Within the past 10 years, promposals have evolved from a casual question to a big public display. According to Statista, in 2015, the Northeast was ranked highest for spending an average of $431 on promposals.

It does seem like there is a number of people who expect some type of an extravagant promposal, but I also look at it as either way, you are being asked to the prom, and you can’t always think of something that’s much more creative than the last guy,” class of 2007 alumnus and resource officer Michael Bisset said.

According to junior Matt White, although promposals can be stressful, they also bring joy as people come together to make the event possible.

“Prom season brings a Christmas feeling,” White said. “It’s camaraderie, but also stressful.”

Tontodonato, having formerly taught at Algonquin, recalls when there were no promposals and students would simply ask each other during class.

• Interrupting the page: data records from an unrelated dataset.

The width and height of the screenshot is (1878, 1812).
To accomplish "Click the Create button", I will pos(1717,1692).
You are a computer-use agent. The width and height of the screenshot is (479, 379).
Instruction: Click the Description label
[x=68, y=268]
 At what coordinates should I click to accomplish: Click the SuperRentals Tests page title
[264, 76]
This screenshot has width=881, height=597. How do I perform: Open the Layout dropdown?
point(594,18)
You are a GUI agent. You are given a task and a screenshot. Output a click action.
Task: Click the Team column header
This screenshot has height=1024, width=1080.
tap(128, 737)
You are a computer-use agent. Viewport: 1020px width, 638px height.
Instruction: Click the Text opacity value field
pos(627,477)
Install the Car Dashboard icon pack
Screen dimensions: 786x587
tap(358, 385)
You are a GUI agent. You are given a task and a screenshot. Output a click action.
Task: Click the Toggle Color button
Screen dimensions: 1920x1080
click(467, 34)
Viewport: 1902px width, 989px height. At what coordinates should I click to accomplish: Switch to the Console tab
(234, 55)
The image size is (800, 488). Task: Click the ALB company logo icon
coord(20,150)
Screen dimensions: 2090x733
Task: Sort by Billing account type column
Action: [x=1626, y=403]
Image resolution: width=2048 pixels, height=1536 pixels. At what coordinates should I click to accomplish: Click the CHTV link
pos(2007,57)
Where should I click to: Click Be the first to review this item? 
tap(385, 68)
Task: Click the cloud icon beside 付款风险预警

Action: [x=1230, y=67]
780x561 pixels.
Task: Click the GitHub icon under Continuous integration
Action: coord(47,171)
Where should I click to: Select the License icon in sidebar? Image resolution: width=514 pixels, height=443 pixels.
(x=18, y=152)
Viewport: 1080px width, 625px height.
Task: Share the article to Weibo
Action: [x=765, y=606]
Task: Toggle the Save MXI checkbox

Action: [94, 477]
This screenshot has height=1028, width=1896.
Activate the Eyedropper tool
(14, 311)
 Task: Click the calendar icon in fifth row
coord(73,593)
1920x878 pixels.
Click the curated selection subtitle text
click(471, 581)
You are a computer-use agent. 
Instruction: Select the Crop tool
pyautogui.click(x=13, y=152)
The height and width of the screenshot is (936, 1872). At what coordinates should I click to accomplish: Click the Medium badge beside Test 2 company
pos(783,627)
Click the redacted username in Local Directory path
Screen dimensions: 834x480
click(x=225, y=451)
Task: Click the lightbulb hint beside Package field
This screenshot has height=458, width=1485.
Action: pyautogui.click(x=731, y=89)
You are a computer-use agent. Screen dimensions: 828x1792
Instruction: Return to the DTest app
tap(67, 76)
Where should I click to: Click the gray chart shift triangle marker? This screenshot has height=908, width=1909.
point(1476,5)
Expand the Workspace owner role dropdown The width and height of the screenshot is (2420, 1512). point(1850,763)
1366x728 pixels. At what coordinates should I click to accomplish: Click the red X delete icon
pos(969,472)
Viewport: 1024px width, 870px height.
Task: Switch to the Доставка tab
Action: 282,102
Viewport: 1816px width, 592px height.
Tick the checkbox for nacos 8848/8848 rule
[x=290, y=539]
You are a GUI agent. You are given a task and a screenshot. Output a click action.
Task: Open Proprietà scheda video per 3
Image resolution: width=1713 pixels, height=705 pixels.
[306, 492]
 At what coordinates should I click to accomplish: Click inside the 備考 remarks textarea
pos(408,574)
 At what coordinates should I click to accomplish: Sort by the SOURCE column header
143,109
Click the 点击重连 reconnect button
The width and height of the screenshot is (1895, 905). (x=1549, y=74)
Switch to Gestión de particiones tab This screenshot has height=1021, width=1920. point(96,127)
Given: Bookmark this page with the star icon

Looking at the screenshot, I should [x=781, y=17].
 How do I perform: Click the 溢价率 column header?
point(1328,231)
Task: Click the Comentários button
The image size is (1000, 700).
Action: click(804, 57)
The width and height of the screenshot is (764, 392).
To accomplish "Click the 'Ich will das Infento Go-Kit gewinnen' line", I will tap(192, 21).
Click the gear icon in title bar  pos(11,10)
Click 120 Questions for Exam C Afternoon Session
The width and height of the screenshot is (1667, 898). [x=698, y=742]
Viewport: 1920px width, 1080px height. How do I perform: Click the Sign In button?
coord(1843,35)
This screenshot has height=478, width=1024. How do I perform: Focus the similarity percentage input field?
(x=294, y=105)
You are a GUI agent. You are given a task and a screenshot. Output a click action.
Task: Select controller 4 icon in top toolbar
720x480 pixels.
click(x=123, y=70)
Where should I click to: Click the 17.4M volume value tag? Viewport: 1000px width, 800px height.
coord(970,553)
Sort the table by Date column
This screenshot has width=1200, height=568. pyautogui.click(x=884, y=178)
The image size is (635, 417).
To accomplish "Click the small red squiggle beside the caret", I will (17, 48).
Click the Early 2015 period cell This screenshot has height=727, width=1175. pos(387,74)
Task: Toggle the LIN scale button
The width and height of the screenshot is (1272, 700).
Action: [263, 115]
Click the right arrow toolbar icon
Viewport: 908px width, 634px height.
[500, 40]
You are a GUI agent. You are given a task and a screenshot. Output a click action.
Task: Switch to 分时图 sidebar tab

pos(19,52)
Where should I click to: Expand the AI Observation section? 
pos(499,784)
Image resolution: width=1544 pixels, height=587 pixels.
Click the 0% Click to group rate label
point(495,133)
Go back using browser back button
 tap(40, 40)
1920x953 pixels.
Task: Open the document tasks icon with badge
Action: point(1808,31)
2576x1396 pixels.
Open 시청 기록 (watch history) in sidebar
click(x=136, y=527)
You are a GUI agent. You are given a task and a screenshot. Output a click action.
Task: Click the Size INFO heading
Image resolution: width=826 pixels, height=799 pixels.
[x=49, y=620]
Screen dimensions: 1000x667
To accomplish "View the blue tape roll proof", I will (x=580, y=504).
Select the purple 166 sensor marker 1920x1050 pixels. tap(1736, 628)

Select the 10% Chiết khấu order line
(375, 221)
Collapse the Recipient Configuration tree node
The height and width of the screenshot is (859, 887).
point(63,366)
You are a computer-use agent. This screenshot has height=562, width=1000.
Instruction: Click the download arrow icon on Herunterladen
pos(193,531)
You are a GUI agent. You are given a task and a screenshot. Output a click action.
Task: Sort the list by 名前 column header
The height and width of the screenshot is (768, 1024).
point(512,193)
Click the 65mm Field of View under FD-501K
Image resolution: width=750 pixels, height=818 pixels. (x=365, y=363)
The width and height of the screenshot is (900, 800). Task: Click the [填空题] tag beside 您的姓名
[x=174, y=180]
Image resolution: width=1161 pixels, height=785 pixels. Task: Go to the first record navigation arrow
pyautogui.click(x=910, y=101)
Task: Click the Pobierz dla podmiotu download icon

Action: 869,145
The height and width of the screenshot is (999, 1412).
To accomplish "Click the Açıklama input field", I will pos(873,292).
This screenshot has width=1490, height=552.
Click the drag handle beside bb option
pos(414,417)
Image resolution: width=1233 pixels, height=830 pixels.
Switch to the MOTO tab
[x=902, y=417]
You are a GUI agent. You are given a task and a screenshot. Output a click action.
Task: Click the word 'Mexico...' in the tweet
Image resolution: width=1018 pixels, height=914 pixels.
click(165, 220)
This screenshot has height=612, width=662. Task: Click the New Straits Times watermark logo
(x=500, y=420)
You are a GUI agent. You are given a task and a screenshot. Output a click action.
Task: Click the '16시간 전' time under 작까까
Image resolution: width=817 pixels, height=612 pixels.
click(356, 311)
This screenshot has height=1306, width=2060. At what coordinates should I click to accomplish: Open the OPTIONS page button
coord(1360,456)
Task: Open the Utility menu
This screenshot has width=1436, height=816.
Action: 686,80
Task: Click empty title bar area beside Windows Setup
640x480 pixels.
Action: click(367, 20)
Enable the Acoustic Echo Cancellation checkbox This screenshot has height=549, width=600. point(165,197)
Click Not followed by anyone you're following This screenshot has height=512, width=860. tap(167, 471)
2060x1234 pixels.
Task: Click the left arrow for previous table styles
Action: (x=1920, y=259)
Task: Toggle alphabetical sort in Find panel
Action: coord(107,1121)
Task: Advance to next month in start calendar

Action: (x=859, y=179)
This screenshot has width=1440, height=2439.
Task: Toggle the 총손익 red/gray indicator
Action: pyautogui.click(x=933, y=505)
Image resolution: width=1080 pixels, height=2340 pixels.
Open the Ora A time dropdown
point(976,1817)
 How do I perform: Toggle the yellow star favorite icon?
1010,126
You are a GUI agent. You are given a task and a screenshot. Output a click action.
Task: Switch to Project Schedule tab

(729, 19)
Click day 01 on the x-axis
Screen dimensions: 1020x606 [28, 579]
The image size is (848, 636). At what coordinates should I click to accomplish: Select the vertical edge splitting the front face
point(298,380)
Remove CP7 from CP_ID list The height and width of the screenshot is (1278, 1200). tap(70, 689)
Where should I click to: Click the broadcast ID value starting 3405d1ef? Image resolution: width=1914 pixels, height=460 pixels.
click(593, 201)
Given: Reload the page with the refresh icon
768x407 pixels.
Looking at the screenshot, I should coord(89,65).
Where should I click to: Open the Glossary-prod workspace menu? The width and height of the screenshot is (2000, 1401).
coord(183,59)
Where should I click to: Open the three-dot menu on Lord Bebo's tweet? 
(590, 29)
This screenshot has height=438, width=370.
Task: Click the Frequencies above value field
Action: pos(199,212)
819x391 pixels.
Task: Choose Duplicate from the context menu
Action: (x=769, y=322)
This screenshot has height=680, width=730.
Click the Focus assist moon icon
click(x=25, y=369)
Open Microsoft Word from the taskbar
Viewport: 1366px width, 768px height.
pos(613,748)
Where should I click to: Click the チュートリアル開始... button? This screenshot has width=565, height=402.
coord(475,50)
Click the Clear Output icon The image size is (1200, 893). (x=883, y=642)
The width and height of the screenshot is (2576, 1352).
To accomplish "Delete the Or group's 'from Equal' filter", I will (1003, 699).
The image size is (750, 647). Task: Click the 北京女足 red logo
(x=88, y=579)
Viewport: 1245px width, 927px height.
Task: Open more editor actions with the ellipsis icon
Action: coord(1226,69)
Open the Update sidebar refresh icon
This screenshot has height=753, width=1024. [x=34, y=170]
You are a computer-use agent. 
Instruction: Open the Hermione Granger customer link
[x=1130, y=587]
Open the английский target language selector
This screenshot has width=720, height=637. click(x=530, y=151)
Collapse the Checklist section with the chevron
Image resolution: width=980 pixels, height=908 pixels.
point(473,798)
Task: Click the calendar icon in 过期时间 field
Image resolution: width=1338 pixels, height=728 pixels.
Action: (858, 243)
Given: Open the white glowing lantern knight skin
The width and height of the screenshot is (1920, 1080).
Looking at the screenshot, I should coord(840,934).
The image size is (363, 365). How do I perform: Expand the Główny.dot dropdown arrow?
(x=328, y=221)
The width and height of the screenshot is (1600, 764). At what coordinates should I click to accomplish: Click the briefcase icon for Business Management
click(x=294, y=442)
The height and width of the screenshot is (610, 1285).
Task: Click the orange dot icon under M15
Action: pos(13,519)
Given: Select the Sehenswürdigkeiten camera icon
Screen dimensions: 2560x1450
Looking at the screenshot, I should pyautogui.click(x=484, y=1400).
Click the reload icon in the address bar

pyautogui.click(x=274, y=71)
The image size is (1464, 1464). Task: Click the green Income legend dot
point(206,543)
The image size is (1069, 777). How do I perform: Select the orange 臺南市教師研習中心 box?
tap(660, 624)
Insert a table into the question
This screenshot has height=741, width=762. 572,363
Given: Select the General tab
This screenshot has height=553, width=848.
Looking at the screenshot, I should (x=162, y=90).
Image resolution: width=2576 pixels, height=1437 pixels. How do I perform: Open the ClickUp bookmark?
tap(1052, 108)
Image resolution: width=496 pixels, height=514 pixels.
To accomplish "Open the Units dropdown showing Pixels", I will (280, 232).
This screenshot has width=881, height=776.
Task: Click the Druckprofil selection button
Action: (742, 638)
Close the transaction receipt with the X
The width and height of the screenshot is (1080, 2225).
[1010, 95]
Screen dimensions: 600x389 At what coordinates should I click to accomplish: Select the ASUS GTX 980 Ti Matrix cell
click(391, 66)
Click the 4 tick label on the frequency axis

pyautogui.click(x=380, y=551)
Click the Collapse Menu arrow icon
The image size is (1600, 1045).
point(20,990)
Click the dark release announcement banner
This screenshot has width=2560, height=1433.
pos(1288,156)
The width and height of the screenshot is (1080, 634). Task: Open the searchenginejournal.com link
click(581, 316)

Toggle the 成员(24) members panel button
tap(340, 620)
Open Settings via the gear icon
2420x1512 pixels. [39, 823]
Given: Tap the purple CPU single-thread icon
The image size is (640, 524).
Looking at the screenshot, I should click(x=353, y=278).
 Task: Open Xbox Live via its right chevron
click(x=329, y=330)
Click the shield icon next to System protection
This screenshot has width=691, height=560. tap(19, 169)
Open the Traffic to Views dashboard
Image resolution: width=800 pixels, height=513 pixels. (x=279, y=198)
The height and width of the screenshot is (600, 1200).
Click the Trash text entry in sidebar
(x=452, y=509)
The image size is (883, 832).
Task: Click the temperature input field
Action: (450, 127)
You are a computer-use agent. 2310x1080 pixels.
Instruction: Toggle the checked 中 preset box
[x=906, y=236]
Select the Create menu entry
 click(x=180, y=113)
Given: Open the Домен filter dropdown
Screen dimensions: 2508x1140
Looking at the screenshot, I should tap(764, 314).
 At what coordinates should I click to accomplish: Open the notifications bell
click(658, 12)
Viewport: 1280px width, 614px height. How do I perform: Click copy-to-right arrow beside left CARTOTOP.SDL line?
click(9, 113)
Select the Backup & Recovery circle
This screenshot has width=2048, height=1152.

“In the ‘80s, it was just asking,” Tontodonato said. “If you were dating someone, it was just assumed [that you were going to prom together] and they asked and they planned.”

Though no one knows when promposals officially started, Tontodonato believes that they began to occur in 2009, when a student asked Tontodonato to help him with one. Back then, asking someone to prom in an elaborate way was not always a common affair, and it was more common to ask in regular conversation.

“When I was here, they weren’t something that we had done,” Bisset said. “I’d seen some small ones since then. It’s seems like now they’re becoming more of an extravagant thing to the point that a kid last year wound up creating a poem and reading it during a poem contest.”

Faculty members have watched promposals evolve as students have put more thought into them throughout the years.

“I think they got more creative as they went along,” class of 1985 alumnus and secretary Charlotte Brillhart said.

According to White and class of 2008 alumnus and biology teacher Meghan Dore, these elaborate displays are part of the experience.

“I think the point of a promposal is to go over the top,” White said.

“[It’s] just another piece of making prom kind of a memorable event,” Dore said. “But again, not for everyone. I think that for the people that enjoy it… go for it. Have fun with it. There’s nothing wrong with making it a little bit special.”